TASK DIRECTIONS:
Among the entries that follow, find the lines containing the string "zoom" and copy them.
----- DATA RECORDS -----
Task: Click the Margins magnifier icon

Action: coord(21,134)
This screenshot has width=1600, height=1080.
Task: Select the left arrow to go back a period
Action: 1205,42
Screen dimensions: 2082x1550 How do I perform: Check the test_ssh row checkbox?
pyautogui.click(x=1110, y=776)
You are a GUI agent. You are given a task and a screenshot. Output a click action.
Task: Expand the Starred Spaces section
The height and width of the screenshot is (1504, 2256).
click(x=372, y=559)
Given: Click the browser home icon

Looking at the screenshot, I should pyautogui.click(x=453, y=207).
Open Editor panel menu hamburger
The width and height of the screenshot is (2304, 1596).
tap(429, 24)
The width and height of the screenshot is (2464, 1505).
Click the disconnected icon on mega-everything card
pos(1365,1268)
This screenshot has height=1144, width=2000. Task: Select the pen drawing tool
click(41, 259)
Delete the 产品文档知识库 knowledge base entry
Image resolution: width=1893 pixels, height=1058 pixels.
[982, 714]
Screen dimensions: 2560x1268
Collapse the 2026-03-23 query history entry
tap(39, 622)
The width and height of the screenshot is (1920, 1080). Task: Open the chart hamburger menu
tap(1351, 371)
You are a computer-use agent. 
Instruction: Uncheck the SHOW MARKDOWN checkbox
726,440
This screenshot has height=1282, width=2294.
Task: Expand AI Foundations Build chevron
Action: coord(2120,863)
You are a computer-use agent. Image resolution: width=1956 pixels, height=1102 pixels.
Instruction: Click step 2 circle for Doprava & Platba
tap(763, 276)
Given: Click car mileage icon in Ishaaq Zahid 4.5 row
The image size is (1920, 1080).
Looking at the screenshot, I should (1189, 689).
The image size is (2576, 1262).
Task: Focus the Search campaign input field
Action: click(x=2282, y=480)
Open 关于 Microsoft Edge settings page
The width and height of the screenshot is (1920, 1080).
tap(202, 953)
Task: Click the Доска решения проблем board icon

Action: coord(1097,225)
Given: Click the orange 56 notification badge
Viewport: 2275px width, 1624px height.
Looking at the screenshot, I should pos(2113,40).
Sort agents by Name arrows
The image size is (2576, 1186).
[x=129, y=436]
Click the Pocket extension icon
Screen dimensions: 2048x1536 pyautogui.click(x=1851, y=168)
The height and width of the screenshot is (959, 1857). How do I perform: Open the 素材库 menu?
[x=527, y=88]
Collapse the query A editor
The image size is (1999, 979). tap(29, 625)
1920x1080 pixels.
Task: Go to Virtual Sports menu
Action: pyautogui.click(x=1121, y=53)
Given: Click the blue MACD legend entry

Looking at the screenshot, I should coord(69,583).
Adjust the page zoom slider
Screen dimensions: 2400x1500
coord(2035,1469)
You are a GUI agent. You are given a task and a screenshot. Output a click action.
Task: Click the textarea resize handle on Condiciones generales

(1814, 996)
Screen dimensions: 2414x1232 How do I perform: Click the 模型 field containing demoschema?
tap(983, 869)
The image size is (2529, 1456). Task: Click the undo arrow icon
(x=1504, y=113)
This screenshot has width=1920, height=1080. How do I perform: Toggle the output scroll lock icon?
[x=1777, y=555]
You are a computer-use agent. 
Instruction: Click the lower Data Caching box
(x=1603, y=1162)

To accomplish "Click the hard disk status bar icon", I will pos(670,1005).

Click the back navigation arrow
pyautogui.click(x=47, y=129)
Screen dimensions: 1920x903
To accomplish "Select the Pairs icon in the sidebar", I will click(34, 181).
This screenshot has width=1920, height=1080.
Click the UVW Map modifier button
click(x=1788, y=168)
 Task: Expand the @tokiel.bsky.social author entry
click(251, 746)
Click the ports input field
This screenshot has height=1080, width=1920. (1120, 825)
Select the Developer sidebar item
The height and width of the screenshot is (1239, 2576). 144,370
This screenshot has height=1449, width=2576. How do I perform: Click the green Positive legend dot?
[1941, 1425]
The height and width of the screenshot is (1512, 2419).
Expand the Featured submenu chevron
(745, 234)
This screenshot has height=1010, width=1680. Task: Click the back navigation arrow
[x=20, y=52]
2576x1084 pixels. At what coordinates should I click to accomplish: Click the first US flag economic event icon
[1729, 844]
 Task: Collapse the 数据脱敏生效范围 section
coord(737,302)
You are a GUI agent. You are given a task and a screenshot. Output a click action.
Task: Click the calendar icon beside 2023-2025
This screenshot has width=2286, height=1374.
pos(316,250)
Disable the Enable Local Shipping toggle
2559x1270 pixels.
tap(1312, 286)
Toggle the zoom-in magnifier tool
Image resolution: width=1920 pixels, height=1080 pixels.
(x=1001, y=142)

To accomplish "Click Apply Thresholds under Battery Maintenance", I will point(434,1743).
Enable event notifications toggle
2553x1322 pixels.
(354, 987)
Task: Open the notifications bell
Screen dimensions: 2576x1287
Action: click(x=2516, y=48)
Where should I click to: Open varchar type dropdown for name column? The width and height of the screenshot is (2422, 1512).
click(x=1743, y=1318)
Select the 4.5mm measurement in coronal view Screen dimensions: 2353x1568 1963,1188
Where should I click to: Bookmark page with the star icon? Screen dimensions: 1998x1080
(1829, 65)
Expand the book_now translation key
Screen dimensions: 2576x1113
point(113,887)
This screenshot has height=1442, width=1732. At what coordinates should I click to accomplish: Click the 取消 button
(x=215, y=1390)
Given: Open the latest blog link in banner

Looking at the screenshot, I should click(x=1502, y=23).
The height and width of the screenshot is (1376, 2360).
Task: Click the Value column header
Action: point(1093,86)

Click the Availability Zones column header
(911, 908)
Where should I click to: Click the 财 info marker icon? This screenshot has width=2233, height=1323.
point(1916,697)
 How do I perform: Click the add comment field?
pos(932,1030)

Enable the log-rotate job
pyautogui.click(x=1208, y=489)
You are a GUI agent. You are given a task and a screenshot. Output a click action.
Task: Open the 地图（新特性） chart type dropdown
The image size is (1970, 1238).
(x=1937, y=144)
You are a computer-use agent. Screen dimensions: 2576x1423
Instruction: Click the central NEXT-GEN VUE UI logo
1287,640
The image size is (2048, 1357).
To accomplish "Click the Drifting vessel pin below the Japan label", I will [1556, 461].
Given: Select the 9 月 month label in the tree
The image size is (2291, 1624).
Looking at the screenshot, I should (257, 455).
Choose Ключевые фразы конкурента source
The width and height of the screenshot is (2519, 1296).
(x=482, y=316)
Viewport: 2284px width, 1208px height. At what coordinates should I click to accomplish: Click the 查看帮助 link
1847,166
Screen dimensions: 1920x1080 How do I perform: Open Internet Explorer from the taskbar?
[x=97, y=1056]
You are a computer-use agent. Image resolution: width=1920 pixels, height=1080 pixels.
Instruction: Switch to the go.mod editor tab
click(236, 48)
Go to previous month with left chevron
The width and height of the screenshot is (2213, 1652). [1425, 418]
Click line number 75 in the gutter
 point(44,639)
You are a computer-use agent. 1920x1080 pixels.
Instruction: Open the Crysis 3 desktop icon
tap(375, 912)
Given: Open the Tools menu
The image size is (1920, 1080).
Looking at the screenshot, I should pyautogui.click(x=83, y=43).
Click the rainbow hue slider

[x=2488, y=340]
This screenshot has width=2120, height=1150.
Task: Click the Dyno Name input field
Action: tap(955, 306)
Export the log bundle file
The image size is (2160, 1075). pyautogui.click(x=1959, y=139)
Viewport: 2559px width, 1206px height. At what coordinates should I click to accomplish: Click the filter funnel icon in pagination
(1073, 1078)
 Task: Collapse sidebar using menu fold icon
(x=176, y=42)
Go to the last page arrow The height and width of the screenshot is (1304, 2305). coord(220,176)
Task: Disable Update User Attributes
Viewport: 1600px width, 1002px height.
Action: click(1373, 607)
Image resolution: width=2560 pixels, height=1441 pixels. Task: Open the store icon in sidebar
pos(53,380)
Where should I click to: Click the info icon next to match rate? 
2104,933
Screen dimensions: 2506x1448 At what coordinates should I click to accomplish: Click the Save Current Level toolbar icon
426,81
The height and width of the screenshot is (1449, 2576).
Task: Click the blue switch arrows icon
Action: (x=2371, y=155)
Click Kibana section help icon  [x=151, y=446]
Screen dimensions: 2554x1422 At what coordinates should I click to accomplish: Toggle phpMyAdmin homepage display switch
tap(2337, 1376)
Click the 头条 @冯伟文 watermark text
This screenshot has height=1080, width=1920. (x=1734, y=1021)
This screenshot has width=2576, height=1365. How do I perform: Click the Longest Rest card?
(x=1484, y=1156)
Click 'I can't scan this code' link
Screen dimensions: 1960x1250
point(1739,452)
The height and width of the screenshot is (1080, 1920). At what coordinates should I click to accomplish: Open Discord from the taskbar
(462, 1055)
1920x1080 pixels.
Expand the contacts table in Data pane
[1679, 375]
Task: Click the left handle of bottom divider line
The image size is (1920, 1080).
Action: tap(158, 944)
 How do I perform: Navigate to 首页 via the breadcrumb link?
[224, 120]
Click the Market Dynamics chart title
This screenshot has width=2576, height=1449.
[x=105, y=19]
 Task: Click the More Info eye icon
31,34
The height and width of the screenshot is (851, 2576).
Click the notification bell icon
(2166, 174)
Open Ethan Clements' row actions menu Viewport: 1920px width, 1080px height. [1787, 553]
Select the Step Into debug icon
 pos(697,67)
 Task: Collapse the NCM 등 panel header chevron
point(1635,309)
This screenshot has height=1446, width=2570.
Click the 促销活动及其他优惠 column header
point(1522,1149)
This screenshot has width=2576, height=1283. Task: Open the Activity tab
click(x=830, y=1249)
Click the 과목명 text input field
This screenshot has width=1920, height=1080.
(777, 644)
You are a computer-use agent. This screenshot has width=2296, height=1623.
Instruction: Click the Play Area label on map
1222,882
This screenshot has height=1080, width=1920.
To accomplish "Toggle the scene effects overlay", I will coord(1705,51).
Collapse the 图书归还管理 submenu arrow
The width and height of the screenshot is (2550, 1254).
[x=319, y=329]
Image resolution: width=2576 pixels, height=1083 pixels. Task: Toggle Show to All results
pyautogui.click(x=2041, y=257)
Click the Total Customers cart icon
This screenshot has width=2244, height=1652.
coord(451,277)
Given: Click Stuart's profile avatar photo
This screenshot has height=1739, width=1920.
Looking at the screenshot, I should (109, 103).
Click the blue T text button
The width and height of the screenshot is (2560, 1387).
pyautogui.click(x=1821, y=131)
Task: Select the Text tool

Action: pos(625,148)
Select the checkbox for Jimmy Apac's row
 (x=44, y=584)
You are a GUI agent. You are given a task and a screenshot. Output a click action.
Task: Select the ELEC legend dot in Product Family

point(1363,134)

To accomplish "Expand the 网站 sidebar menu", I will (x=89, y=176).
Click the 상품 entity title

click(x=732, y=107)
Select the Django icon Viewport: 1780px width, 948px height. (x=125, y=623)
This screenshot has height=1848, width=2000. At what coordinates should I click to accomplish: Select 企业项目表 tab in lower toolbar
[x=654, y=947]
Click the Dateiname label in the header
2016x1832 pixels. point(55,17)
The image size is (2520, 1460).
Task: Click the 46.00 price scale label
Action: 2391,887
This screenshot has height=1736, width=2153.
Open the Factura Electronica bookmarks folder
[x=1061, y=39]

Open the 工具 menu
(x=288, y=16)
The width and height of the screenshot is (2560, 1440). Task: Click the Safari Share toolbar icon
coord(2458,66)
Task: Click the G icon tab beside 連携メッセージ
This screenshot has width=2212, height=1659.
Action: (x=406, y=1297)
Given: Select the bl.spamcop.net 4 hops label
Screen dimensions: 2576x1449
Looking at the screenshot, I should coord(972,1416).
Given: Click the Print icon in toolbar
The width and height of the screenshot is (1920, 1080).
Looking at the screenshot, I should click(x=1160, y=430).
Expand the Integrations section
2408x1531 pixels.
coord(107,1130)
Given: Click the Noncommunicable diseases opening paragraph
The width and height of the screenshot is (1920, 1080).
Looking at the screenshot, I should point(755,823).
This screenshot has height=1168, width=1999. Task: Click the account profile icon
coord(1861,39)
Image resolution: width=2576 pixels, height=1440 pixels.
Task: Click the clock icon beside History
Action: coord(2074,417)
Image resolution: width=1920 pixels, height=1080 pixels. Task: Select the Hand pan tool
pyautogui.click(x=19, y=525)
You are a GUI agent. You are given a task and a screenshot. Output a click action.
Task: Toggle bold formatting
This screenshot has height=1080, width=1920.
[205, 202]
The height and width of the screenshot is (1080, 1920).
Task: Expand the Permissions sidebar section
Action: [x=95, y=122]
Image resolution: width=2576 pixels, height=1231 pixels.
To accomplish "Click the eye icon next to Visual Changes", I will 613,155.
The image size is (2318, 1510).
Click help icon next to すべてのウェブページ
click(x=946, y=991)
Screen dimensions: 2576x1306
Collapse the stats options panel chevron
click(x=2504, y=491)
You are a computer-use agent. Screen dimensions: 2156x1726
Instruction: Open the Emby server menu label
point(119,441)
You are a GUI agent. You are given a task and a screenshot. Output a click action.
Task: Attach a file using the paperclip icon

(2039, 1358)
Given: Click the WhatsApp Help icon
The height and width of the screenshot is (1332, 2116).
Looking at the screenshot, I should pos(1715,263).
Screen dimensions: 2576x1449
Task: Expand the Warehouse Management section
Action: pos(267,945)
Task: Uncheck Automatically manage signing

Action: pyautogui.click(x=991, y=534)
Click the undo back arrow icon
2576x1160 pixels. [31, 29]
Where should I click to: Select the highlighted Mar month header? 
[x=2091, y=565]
-----
TASK OUTPUT:
Adjust the page zoom slider
Toggle the zoom-in magnifier tool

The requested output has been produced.